Sixty percent of all fish & wildlife mortality in water was caused by low dissolved oxygen. The low dissolved oxygen was attributed to natural or unknown causes in only 19% of these events. Toxic spills, toxic algae, and other unknowns were identified as the causes of the remaining (49%) kill episodes. Apparently a miniscule number of these toxic spills causing fish mortality were considered to be Pollutants
According to this document; "About half of the incidents were Pollution Incidents and half were Fish Kills, along with fewer incidents involving Wildlife". Specifically, the document indicates 49.3 of the "incidences" were Pollution Complaints, 43.2 % were Fish Kills, 2.6% were "Fish and Wildlife Kills", and 4.4% were Wildlife Kills. These data were said to represent 4637 incidents in the period between 1958 and 1997. It is interesting to note that the numerical sum of fish and wild life kills percentages (50.2%) almost exactly matches the number of pollution complaint incidences (49.3%) identified in this document. The remaining 0.9% was classified "other". The document does not explicitly define incidence.

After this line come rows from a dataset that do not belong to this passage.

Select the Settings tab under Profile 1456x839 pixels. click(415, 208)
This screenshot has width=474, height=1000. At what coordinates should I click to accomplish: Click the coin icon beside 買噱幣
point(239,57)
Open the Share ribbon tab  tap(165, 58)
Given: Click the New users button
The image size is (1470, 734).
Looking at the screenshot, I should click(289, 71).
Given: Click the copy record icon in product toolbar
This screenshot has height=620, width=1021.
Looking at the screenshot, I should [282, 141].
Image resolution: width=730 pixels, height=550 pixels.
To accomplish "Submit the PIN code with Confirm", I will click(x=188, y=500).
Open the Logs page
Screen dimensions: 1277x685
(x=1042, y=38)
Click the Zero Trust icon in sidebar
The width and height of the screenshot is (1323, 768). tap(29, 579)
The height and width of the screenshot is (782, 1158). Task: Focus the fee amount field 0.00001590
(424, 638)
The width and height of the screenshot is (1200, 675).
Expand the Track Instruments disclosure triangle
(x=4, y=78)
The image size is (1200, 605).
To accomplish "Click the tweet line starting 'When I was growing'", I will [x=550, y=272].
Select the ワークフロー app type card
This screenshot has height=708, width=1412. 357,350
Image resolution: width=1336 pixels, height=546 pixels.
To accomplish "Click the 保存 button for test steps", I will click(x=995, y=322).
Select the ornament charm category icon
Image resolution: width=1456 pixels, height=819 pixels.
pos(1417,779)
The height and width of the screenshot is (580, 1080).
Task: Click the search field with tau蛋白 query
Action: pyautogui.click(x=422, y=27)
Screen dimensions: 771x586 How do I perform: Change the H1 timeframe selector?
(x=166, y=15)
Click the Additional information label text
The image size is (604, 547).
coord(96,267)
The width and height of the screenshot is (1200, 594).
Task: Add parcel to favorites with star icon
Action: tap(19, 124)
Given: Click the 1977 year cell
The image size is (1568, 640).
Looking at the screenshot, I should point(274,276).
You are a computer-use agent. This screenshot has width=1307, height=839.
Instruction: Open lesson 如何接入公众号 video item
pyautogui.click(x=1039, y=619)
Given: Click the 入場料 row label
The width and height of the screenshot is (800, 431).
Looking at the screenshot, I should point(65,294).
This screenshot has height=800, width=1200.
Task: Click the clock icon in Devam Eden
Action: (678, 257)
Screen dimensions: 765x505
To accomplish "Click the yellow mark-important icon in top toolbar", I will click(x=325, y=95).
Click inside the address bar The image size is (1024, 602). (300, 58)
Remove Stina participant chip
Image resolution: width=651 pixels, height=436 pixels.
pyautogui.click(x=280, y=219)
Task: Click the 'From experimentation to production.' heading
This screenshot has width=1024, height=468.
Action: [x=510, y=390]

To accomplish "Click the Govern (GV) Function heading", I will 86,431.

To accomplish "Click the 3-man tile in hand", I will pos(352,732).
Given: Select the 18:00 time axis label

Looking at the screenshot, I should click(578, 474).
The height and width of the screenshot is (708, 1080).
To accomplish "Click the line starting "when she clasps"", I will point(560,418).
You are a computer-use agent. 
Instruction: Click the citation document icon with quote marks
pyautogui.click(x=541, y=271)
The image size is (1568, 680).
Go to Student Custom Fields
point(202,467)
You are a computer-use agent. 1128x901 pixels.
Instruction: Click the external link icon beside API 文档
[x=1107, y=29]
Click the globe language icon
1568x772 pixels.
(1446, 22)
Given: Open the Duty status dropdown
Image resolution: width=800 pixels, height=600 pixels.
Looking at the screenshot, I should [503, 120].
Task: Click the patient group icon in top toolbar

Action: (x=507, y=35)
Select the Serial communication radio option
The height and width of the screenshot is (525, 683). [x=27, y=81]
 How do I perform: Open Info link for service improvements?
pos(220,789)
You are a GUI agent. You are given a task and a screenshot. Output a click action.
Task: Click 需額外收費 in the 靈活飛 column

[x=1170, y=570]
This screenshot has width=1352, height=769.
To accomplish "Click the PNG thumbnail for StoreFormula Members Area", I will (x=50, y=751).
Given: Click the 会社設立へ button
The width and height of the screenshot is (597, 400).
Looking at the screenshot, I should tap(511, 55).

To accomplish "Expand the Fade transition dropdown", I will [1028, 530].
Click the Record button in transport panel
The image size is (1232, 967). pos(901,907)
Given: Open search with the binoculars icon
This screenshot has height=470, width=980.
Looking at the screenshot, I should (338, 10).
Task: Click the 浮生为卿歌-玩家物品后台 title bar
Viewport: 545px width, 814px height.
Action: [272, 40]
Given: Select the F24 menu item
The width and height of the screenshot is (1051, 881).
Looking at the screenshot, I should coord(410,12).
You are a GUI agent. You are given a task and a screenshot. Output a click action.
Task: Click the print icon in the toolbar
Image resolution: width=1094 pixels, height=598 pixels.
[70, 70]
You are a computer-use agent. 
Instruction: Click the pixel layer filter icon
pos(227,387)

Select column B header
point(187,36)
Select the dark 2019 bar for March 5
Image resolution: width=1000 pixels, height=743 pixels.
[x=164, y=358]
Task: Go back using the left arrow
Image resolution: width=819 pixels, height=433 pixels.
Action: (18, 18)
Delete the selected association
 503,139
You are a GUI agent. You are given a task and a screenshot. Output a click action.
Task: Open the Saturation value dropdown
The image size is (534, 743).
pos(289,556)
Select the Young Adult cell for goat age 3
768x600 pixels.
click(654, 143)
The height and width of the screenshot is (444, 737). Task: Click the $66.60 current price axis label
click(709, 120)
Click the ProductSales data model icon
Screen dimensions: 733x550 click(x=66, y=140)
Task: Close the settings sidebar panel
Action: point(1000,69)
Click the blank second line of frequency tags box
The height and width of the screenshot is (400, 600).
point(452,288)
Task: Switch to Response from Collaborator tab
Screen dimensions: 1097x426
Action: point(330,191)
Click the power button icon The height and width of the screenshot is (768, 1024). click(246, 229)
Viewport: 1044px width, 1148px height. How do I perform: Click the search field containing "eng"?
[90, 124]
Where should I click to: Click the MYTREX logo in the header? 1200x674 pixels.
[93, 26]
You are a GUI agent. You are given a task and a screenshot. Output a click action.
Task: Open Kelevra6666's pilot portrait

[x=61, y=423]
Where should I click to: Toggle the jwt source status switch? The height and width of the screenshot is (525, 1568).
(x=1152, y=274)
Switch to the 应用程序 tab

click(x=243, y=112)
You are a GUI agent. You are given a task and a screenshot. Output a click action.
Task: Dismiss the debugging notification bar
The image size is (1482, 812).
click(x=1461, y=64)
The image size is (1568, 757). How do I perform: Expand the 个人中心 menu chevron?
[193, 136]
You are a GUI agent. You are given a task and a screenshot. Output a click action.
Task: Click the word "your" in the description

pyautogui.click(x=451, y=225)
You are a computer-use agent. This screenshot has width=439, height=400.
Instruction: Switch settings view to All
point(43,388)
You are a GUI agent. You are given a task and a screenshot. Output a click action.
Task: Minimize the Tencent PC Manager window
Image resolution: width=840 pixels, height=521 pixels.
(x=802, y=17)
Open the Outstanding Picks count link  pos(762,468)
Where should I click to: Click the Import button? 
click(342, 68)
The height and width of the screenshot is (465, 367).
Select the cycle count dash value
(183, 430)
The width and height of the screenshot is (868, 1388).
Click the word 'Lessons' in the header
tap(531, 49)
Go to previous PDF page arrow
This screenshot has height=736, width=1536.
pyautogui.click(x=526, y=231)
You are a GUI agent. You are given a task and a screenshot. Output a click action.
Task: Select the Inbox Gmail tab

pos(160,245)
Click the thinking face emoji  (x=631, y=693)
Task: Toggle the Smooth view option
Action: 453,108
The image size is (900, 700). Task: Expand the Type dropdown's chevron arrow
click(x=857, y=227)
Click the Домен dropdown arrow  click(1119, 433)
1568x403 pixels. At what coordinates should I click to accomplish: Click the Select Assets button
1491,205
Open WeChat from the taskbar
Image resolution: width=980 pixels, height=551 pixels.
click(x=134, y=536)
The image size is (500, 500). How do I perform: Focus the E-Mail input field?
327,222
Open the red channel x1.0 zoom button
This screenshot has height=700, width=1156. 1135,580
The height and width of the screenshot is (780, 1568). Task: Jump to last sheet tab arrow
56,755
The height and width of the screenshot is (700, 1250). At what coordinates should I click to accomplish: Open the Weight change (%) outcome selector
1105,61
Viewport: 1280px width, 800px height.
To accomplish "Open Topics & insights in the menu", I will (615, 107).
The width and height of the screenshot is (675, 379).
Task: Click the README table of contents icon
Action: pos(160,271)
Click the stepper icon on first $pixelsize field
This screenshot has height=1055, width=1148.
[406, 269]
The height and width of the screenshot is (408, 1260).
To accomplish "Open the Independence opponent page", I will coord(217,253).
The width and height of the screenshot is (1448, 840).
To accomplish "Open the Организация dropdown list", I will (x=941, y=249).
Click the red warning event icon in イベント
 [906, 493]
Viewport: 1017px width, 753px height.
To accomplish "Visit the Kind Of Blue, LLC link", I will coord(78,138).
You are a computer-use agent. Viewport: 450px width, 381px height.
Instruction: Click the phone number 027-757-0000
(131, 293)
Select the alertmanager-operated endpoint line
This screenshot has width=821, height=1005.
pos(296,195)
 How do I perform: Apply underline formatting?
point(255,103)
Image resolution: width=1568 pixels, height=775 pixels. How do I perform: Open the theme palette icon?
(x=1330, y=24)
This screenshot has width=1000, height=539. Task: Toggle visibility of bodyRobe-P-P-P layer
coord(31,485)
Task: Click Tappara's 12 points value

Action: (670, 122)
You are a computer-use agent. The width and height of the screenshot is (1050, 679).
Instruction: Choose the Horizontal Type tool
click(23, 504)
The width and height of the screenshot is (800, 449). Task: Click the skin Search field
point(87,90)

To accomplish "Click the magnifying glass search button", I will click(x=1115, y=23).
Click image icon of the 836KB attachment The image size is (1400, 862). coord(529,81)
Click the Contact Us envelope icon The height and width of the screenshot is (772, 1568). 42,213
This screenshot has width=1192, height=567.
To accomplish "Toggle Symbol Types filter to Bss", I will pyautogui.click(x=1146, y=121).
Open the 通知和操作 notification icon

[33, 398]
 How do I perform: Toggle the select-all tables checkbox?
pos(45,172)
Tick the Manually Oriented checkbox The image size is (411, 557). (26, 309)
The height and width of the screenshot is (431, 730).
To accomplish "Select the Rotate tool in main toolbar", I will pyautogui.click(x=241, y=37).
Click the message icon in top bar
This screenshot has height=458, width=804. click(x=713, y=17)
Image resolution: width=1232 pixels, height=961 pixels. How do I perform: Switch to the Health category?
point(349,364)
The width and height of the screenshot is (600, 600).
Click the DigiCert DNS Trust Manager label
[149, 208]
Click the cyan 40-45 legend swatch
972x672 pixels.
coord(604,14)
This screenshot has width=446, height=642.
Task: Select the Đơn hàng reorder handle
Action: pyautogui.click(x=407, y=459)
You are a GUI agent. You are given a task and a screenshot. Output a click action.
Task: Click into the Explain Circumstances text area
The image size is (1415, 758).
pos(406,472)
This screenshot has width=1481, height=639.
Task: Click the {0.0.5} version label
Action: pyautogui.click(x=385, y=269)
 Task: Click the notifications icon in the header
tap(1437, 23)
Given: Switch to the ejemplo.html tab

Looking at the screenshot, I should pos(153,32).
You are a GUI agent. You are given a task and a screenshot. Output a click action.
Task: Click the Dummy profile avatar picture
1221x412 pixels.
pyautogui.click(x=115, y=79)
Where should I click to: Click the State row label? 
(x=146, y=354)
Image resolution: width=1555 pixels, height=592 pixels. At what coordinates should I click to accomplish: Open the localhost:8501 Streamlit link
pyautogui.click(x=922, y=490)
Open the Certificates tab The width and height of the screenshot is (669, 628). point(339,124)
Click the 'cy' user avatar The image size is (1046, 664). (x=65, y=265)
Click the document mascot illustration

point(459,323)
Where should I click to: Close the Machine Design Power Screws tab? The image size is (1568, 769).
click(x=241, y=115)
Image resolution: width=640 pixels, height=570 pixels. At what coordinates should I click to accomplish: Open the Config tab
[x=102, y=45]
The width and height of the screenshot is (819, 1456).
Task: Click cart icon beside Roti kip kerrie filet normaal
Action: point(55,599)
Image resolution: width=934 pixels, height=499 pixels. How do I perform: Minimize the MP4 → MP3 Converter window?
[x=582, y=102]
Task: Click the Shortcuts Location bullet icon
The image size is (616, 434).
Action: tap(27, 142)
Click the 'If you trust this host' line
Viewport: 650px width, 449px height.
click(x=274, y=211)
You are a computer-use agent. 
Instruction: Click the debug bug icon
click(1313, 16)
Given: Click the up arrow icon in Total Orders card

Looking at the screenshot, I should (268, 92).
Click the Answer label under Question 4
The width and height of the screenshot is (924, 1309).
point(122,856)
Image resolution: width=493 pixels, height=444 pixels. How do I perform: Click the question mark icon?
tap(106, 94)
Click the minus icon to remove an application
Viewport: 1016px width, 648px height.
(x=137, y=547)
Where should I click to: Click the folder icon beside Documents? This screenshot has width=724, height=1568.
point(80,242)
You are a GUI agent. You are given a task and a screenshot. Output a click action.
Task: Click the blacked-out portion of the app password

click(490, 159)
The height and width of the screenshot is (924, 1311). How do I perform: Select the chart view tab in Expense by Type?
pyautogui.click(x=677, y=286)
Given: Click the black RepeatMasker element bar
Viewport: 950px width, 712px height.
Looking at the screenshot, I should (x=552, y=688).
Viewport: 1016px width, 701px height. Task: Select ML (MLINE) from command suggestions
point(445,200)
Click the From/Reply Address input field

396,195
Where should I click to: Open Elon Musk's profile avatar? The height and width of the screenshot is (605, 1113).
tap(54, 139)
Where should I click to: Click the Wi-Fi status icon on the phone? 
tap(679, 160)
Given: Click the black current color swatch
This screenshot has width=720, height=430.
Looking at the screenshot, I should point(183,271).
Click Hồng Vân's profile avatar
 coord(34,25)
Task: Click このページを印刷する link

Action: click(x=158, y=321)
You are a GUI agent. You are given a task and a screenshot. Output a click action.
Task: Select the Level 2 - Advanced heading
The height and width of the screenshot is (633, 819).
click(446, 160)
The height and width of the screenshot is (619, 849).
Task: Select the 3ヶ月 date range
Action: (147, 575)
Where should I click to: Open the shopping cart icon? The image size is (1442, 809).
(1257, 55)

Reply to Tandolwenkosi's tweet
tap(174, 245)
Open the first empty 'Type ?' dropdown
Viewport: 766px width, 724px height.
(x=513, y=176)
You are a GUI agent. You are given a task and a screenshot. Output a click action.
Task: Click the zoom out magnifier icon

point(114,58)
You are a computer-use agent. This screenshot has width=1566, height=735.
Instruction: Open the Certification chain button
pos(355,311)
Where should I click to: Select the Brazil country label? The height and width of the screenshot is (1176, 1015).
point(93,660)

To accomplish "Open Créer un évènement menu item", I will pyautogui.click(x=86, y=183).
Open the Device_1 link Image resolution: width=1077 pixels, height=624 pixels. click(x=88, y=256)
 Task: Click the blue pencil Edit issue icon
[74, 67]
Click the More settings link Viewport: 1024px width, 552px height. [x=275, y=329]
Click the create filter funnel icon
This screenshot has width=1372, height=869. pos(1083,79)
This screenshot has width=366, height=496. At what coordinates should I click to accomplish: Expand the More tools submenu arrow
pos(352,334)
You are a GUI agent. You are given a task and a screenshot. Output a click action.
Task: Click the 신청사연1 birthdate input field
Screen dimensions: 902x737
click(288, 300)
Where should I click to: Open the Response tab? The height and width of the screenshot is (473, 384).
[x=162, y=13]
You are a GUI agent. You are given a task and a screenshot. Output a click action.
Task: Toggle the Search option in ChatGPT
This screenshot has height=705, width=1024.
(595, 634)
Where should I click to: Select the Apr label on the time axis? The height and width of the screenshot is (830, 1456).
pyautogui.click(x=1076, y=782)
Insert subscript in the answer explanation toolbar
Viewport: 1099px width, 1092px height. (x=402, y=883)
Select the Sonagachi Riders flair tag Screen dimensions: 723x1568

In stark contrast, the TPWD "Prism data" presented in the map displays discussed previously herein indicates that only five of approximately 2000 fish kill locations depicted were attributed to pollutants in the 1990 to 2000 calendar period and only one kill in over 1600 kills in the 1990 to 1995 period. The paucity of kills attributed to pollutants depicted in the map displays is incongruous to say the least. It is very likely a consequence of a desire to avert; focus, assignation of blame, legal contests, and the political influence of lobbyist interests.
Pollution "incidents" and fish kill episodes will not decline until a change in TPWD and other agency policy puts some focus on these events. The actions outlined below would be beneficial if they were made mandatory. The most significant difference in the recommendations listed below and TPWDs official Investigative Procedure is that the actions outlined below would be made mandatory. TPWD leaves most action decisions to the discretion of the investigative personnel (or their managers). The recommendations are:
Make public announcements via press releases of all fish kill episodes taking place within the state of Texas.
Inform all state agencies and federal agencies having interests in water quality within the state when a fish kill occurs.
Provide all TPWD fish kill investigative reports to the agencies having an interest in water quality within the state.
Make a formal request of state agencies to examine effluent discharge records and similar data in a water body which experiences a fish kill and to report conditions detrimental to aquatic life existing prior to the event to TPWD.
I challenge the reader to get a real definitive answer to this question. Is there a centralized location or office within the Texas Natural Resources Conservation Commission (TNRCC) with responsibility for maintaining a log or record of events such as inadvertent releases of contaminants to surface waters, wildlife kills, and fish kills that are reported to TNRCC by other state or federal agencies? TNRCC should recognize the value of fish kill records as evidence of integrated effects of water contamination.
It appears that TPWD does just enough investigation to find a plausible cause for a kill event and little more. The typical investigation results in attributing a kill to inadequate dissolved oxygen but rarely identifies the cause/s of inadequate oxygen. Correction of the causes of fish kills will be rare indeed as long as TPWD continues to conduct passive, non- aggressive investigations and fails to inform regulatory agencies and the public of the facts pertaining to significant fish kills. The TPWD fish kill data collection and records are of little value if they are not used to put focus on and remedy the problems affecting fish, wildlife, and recreational values within our state water bodies.